According to billgr@cco.caltech.edu:
>
> > Sorry I was wrong here. Upon further discussion, there are three places
> > that information seems to be lost. When the DNA goes to the initial RNA
> > transcript, you lose the information contained in the 5' and 3' control
> > regions--that is upstream and downstream of the DNA there are elements
> > which tell RNA polymerase where to bind and (I think) how tenaciously.
> > These are not included in the RNA transcript. I don't know how they
> > could be retrieved.
>
> OK, so these are like the 'start' and 'stop' codons? Or just catalysts
> which mark off coding and non-coding regions of the genome? (By telling
> the polymerase where to bind.)

There are a slew of DNA binding proteins which need to bind to the
promoter in order to generate an RNA transcript. They specifically
recognize areas of DNA as well as previously bound proteins.

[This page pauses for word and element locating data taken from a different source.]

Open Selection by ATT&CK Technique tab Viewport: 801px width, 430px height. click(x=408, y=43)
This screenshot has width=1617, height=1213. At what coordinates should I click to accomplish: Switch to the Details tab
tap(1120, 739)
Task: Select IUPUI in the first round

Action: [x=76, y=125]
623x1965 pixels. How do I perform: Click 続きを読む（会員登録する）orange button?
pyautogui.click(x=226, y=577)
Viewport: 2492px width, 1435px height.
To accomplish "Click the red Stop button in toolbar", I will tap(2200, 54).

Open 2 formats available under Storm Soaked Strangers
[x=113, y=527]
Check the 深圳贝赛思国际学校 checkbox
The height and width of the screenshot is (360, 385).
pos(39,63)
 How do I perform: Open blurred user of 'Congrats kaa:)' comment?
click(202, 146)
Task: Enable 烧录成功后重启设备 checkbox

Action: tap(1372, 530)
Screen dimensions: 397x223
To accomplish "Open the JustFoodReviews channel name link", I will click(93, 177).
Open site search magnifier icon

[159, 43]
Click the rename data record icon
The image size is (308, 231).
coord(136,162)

There are other proteins, downstream and upstream
(3' and 5', respectively) which *can* (they aren't always present as I
understand) either enhance the generation of the RNA transcript or inhibit
the generation of the transcript. Other proteins help determine the rate
at which the RNA polymerase bebops along the DNA strand. This is
necessary for some proteins which need to be turned on (and off) quickly.

There are also thought to be signals that regulate the stability of the
RNA transcript in the 3' noncoding end of the RNA.

The information of the enhancers would be transformed from
the interaction of the protein with the DNA sequence to the number of RNA
transcripts, I think, but I don't know how you would work backwards. The
stability information would be lost after translation of the protein from
mRNA. The information regarding how fast the RNA polymerase transcribes
the RNA from the DNA, while vital for certain regulatory proteins, is not
amenable to retrieval either once the RNA transcript is made.

> OK, this last sounds like what my idea of the coding process was. I'm
> not very familiar with introns and why they'd be lost. Would my
> molbio textbook talk about this? I understand introns are fairly new
> on the scene (at least as far as textbooks might be concerned).

Your textbook should definitely talk about them; they aren't exceptionally
new. Prokaryotes don't have introns. Even some eukaryotes don't have
many introns (Entamoeba doesn't anyway, and neither does yeast)

> > Certain molecules of the DNA or RNA duplicating machinery seem to
> > have different tolerances for stretches of particular bases depending on
> > the organism.
>
> That is interesting. As you may know, in coding theory such codes sound
> like NRZ codes (non-return-to-zero). That is, your code can't allow more
> than a certain number of zeroes in a row, otherwise the timing will drift
> on the readout device. For example, in a CD player, I think the max number
> of zeroes in a row is like 4 or 5. This makes it necessary to pick an
> ECC which doesn't have the possibility of concatenating more than the
> critical number of zeroes. i.e. you can't have one codeword with 101000
> and another of 000101110 because if the two come in order, you have 6
> zeroes--too many.

I'm not really up on coding theory, though it seems like it wouldn't be
that foreign to molecular biology. I wonder why they don't teach us any?
(Not that I'm a molecular biologist; I just sometimes play one at work.
:-) Why is the NRZ rule used in CD players?